I'm trying to iterate over a list of JSON "Cards" and update the description of the one with id 1. Seems pretty simple and i'm not sure where i'm going wrong. Code:

data = json.load(f)
newData = "This is the correct data"
for aCard in data['theList']:
    if aCard["id"] == 1:
        print("Found id1") #works
        description = aCard["sections"][0]["payload"][0]["description"]
        print(description) #works
        aCard["sections"][0]["payload"][0]["description"] = newData
        print(description) #prints the same wrong data

Where am I going wrong here?

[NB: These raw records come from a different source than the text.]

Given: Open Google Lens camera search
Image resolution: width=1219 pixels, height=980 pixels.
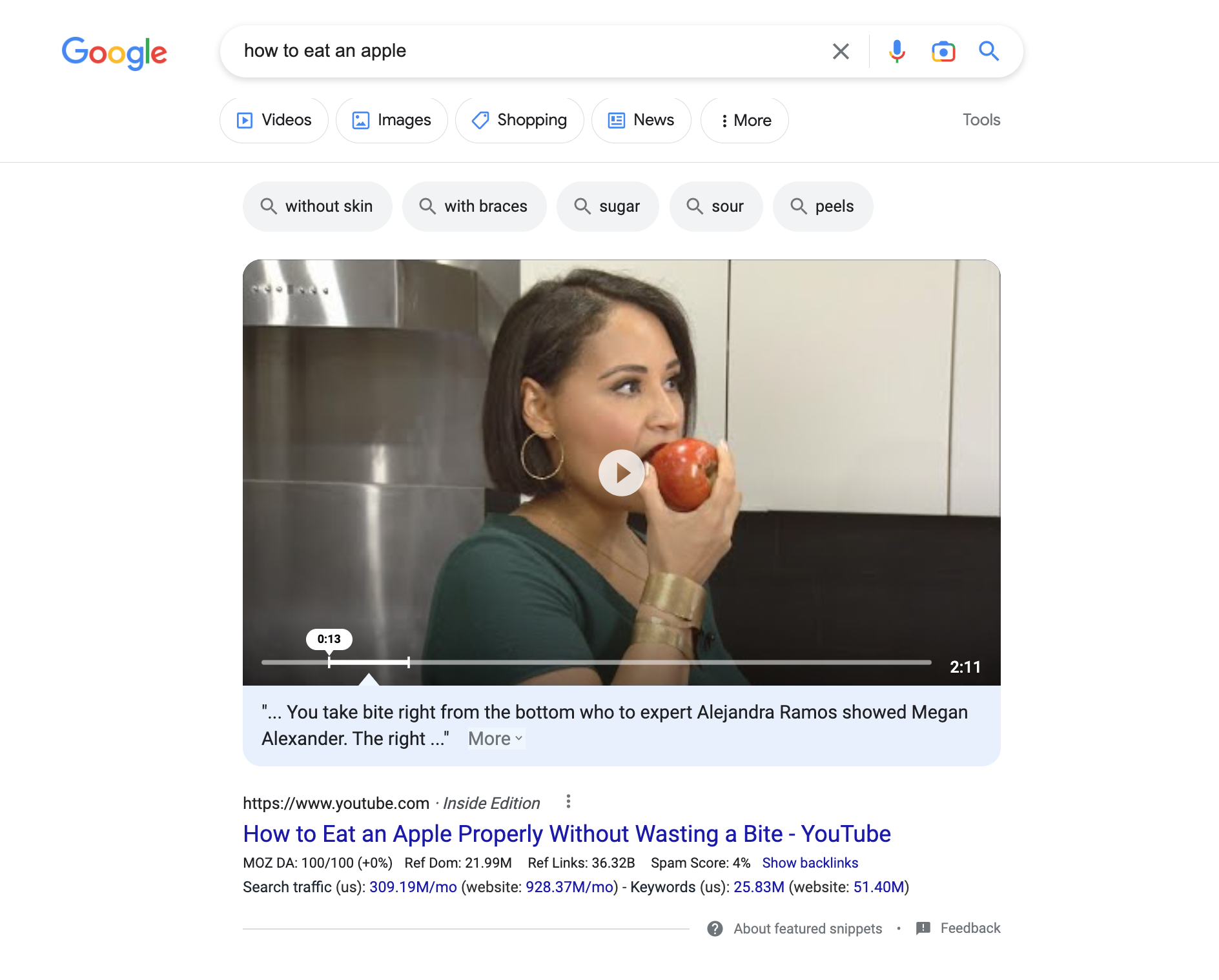Looking at the screenshot, I should point(943,51).
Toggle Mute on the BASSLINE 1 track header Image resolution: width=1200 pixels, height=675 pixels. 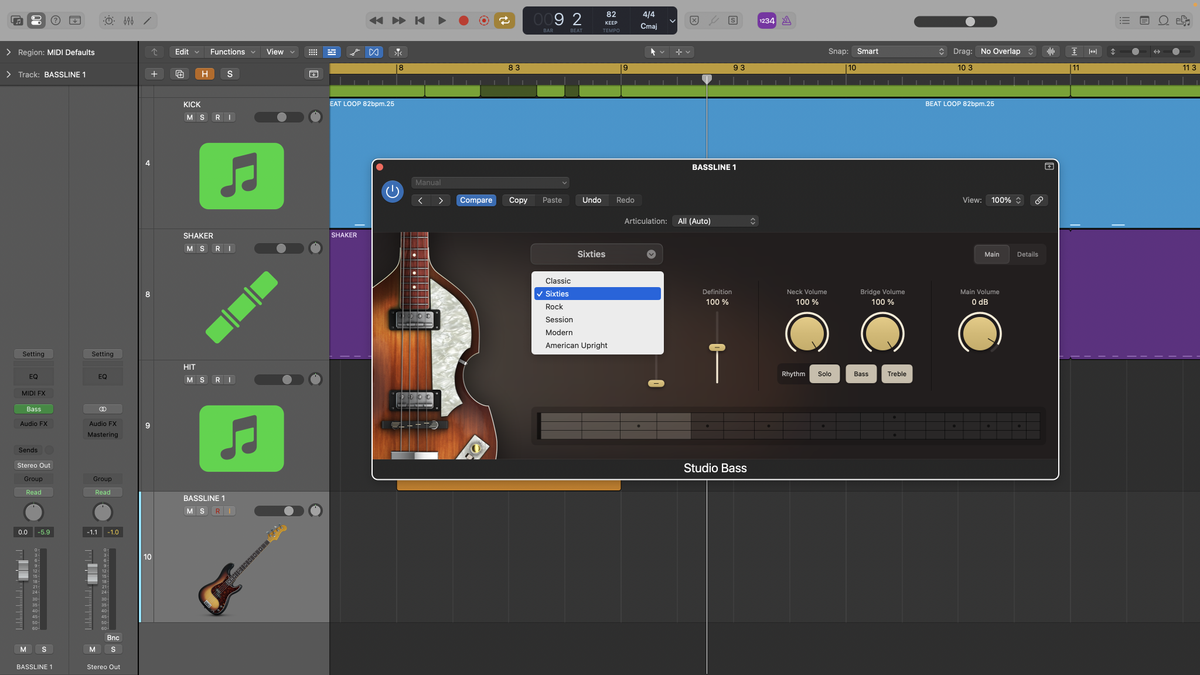tap(189, 510)
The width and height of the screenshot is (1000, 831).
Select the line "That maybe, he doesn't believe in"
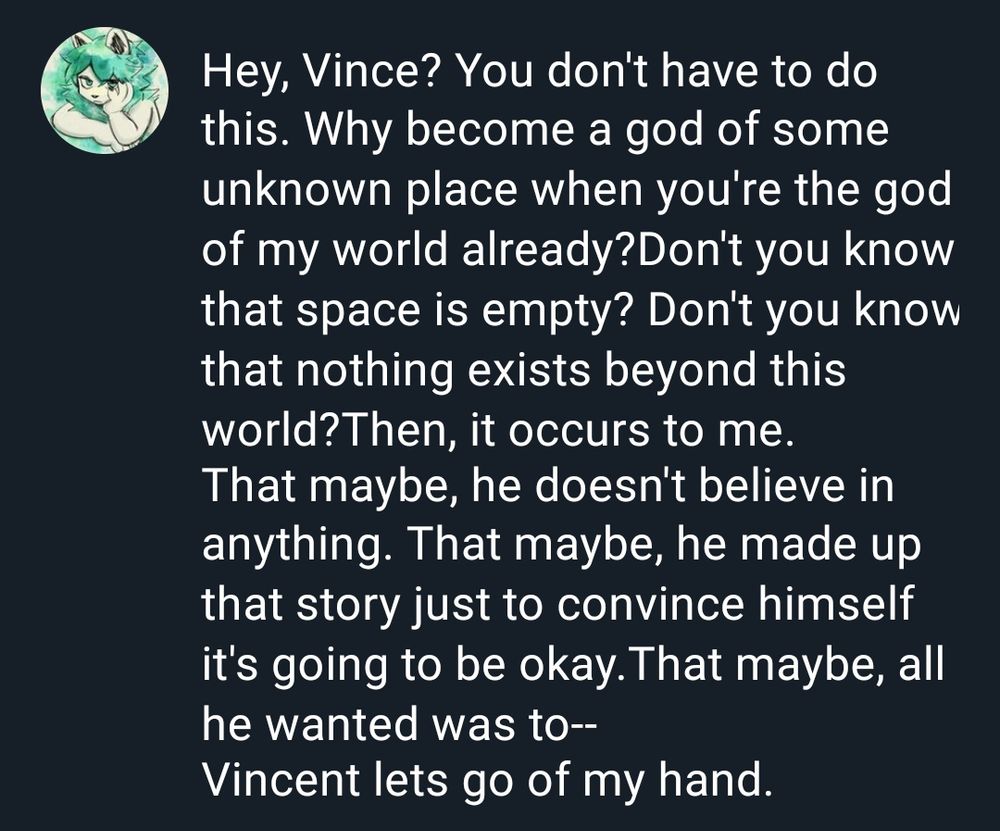pyautogui.click(x=547, y=487)
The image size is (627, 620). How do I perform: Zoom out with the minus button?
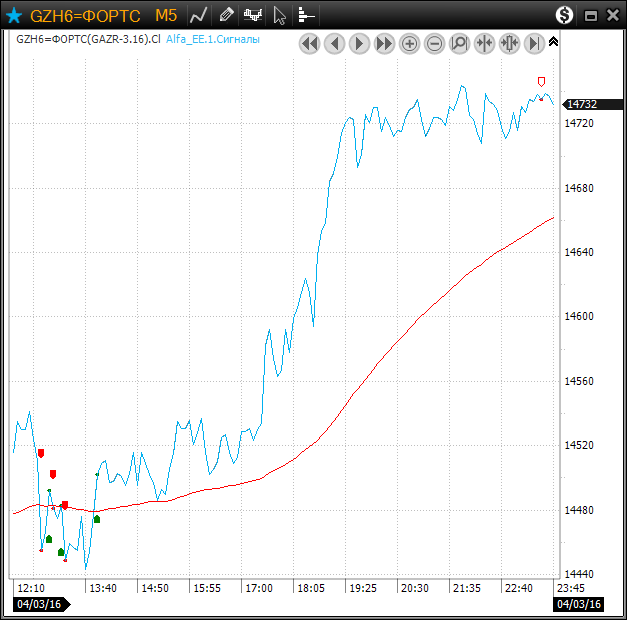coord(434,43)
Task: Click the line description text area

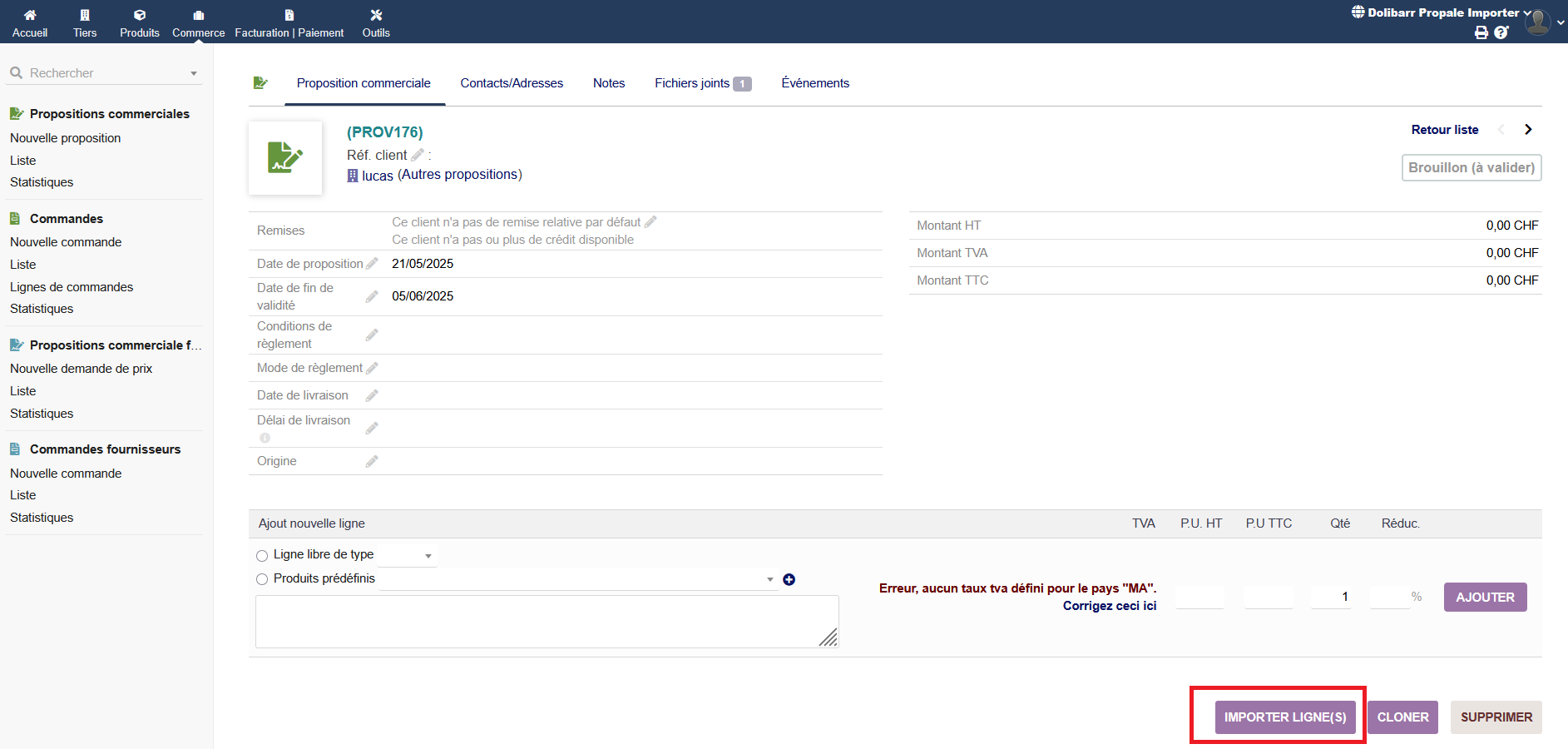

It's as if this line aCard["sections"][0]["payload"][0]["description"] = newData is being completely ignored or i'm doing something incorrectly.

Thanks!

No, it's not being ignored, but you're not printing the new contents of the cell. Consider the following code:

a = "quick brown fox"
b = a
a = "lazy dog's back"
print(b)

What do you expect to see? What I expect to see is "quick brown fox". When I changed the value of a , that didn't do anything to the string that b is bound to.

That's exactly what you're seeing above. description doesn't POINT to that cell. It refers to the string that started out in the cell. When you change the value of the cell, it is now bound to a new string, but description is still bound to the old string.

Just print(aCard["sections"][0]["payload"][0]["description"]) and you'll see it's fine.